### Given records
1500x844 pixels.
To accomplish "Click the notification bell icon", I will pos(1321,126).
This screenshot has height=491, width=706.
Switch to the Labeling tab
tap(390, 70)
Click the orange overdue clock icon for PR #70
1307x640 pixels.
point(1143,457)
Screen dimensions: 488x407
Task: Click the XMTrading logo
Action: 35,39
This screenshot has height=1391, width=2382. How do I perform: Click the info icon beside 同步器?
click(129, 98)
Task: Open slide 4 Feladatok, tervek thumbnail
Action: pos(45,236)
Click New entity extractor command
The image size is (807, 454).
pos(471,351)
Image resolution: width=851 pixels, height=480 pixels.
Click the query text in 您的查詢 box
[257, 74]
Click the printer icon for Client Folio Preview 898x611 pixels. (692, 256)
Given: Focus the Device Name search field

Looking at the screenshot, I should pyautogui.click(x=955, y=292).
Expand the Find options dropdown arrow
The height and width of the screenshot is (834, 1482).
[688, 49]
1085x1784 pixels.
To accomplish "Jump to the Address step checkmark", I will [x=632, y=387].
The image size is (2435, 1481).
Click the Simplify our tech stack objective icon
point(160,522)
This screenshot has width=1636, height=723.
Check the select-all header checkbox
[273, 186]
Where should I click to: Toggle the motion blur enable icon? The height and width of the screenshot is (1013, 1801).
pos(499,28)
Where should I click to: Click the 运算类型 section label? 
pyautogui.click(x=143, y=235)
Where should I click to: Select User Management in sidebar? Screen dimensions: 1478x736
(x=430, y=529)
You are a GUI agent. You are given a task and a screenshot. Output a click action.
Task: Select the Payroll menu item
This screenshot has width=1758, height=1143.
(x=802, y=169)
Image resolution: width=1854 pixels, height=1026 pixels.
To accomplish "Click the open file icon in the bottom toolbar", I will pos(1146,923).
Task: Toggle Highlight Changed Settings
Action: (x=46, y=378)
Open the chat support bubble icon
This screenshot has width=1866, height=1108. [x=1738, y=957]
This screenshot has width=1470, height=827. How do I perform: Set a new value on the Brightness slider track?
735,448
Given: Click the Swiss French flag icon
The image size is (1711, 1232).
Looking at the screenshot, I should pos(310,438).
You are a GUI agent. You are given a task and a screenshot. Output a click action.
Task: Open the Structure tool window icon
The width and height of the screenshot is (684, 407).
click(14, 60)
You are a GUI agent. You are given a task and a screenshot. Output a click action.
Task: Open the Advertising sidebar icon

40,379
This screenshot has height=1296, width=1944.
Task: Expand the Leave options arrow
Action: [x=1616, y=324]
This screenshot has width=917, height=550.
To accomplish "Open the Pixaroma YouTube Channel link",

### Task details
Every entry must come back exactly as written above.

### Worked solution
1500x844 pixels.
To accomplish "Click the notification bell icon", I will pos(1321,126).
This screenshot has height=491, width=706.
Switch to the Labeling tab
tap(390, 70)
Click the orange overdue clock icon for PR #70
1307x640 pixels.
point(1143,457)
Screen dimensions: 488x407
Task: Click the XMTrading logo
Action: 35,39
This screenshot has height=1391, width=2382. How do I perform: Click the info icon beside 同步器?
click(129, 98)
Task: Open slide 4 Feladatok, tervek thumbnail
Action: pos(45,236)
Click New entity extractor command
The image size is (807, 454).
pos(471,351)
Image resolution: width=851 pixels, height=480 pixels.
Click the query text in 您的查詢 box
[257, 74]
Click the printer icon for Client Folio Preview 898x611 pixels. (692, 256)
Given: Focus the Device Name search field

Looking at the screenshot, I should pyautogui.click(x=955, y=292).
Expand the Find options dropdown arrow
The height and width of the screenshot is (834, 1482).
[688, 49]
1085x1784 pixels.
To accomplish "Jump to the Address step checkmark", I will [x=632, y=387].
The image size is (2435, 1481).
Click the Simplify our tech stack objective icon
point(160,522)
This screenshot has width=1636, height=723.
Check the select-all header checkbox
[273, 186]
Where should I click to: Toggle the motion blur enable icon? The height and width of the screenshot is (1013, 1801).
pos(499,28)
Where should I click to: Click the 运算类型 section label? 
pyautogui.click(x=143, y=235)
Where should I click to: Select User Management in sidebar? Screen dimensions: 1478x736
(x=430, y=529)
You are a GUI agent. You are given a task and a screenshot. Output a click action.
Task: Select the Payroll menu item
This screenshot has width=1758, height=1143.
(x=802, y=169)
Image resolution: width=1854 pixels, height=1026 pixels.
To accomplish "Click the open file icon in the bottom toolbar", I will pos(1146,923).
Task: Toggle Highlight Changed Settings
Action: (x=46, y=378)
Open the chat support bubble icon
This screenshot has width=1866, height=1108. [x=1738, y=957]
This screenshot has width=1470, height=827. How do I perform: Set a new value on the Brightness slider track?
735,448
Given: Click the Swiss French flag icon
The image size is (1711, 1232).
Looking at the screenshot, I should pos(310,438).
You are a GUI agent. You are given a task and a screenshot. Output a click action.
Task: Open the Structure tool window icon
The width and height of the screenshot is (684, 407).
click(14, 60)
You are a GUI agent. You are given a task and a screenshot. Output a click action.
Task: Open the Advertising sidebar icon

40,379
This screenshot has height=1296, width=1944.
Task: Expand the Leave options arrow
Action: [x=1616, y=324]
This screenshot has width=917, height=550.
To accomplish "Open the Pixaroma YouTube Channel link",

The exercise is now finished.